Start of INFORMATION SHOWN

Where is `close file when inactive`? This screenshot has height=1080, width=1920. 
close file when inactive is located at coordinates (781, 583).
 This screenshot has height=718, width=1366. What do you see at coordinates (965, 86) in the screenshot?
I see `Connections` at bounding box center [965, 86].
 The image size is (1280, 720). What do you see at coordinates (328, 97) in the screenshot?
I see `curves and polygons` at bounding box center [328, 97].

End of INFORMATION SHOWN

> [PROBLEM DESCRIPTION] Extract every line of the rows above and reproduce each one verbatim, with no changes.

> [RESPONSE TO THIS EXERCISE]
Where is `close file when inactive`? This screenshot has height=1080, width=1920. 
close file when inactive is located at coordinates (781, 583).
 This screenshot has height=718, width=1366. What do you see at coordinates (965, 86) in the screenshot?
I see `Connections` at bounding box center [965, 86].
 The image size is (1280, 720). What do you see at coordinates (328, 97) in the screenshot?
I see `curves and polygons` at bounding box center [328, 97].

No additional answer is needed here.